In summary, Montalvo’s holding about express pre-emption under the ADA was legally conservative and erects no new procedural barriers for plaintiffs. However, its holding about FAA pre-emption is legally radical, and it may often pose an insuperable barrier to plaintiffs seeking compensation for injuries unreasonably caused by the aviation industry.
Counsel for appellants in the Montalvo cases were O’Reilly & Danko (San Mateo), Sterns & Walker (Oakland), Magana, Cathcart & McCarthy (Los Angeles) and The Law Office of Randy Baker (Seattle); Randy Baker litigated the appeal.
Endnotes:
1. Montalvo involved 16 consolidated appeals arising from cases that had been transferred to the Northern District of California by the Judicial Panel on Multidistrict Litigation. The transferred cases all raised the claim of liability for flight-induced deep vein thrombosis. Deep vein thrombosis is a blood clot in a deep vein, which can result in stroke or pulmonary embolism, and is sometimes fatal. The condition can be caused by remaining seated for extended periods of time, and usually is preventable by exercising the legs intermittently.

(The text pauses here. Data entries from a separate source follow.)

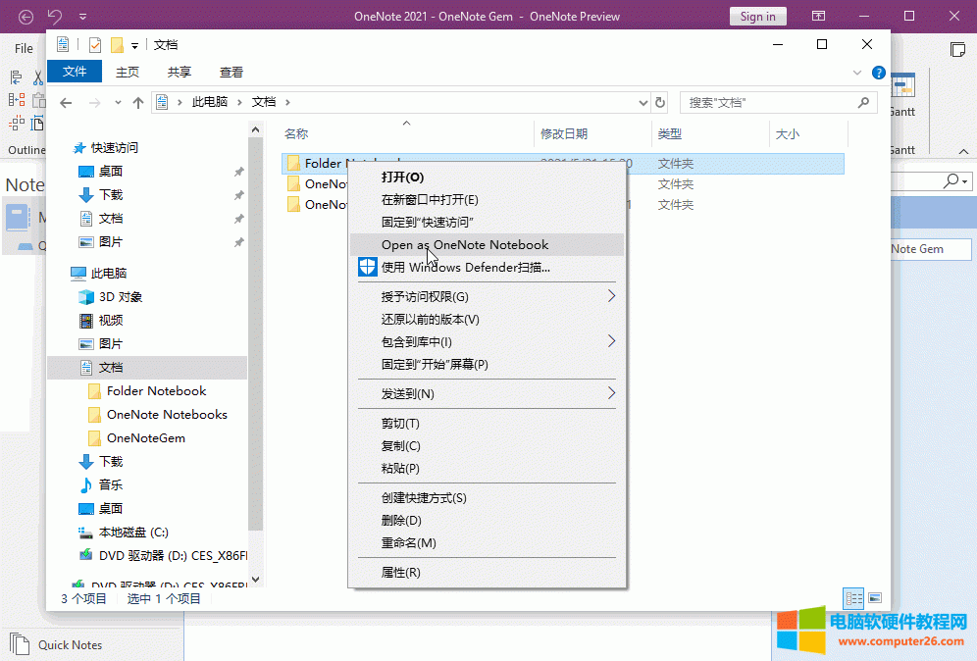
Task: Expand the 此电脑 breadcrumb chevron
Action: click(x=238, y=101)
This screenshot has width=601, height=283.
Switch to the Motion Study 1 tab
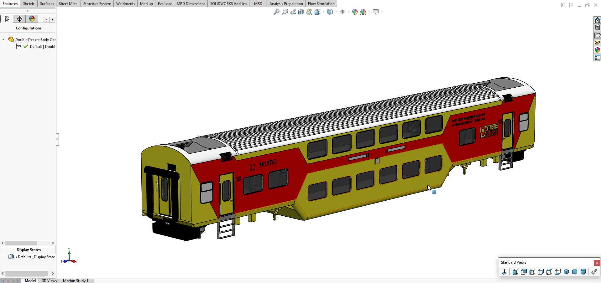click(x=76, y=280)
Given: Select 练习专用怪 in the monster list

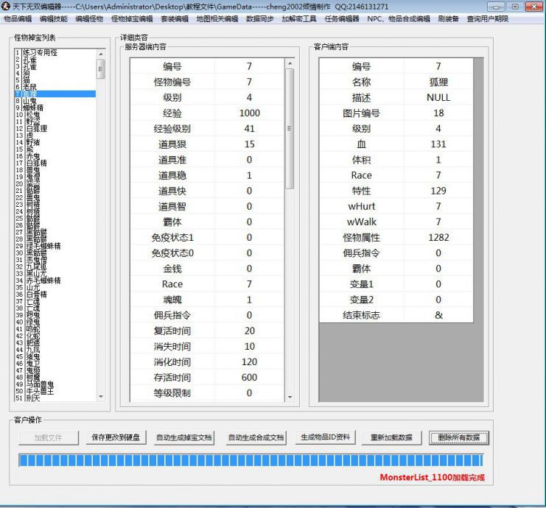Looking at the screenshot, I should 38,53.
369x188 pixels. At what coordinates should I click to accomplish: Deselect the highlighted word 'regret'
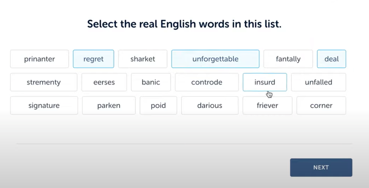pos(93,59)
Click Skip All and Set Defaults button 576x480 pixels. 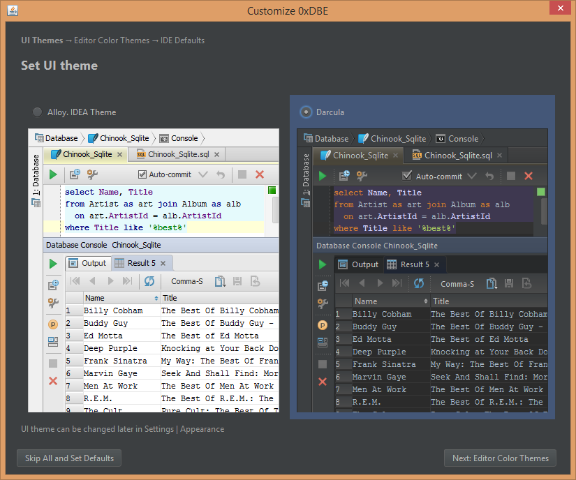pyautogui.click(x=69, y=458)
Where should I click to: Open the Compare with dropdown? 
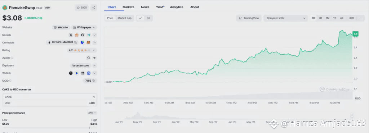coord(285,18)
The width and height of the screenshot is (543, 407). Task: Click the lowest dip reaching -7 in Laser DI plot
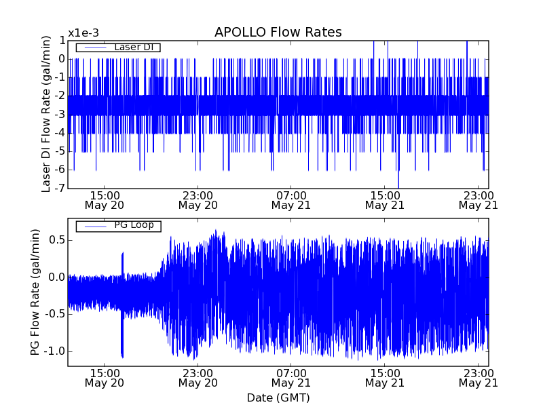398,183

2. Common law torts, such as the duty of a common carrier, were well-established remedies in 1958 when the FAA was enacted, and already had been applied to aviation. See, e.g. Smith v. O’Donnell, 215 Cal. 714 (1932).
3. While the majority in Greene also relied on Abdullah to support its holding, the dissent in Greene pointed out that Abdullah did not support the court’s holding. Greene, 409 F.3d at 797-798 (Cole, J., concurring and dissenting). The Montalvo court did not mention Greene.